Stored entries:

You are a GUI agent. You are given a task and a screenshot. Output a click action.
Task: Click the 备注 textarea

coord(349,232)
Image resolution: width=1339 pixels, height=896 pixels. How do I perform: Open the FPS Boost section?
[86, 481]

▶ _Required work_:
Every line from the one containing "Image resolution: width=1339" through the final line of the data above is to be restated word for word, and nothing more.

▶ _Written response_:
Image resolution: width=1339 pixels, height=896 pixels. How do I perform: Open the FPS Boost section?
[86, 481]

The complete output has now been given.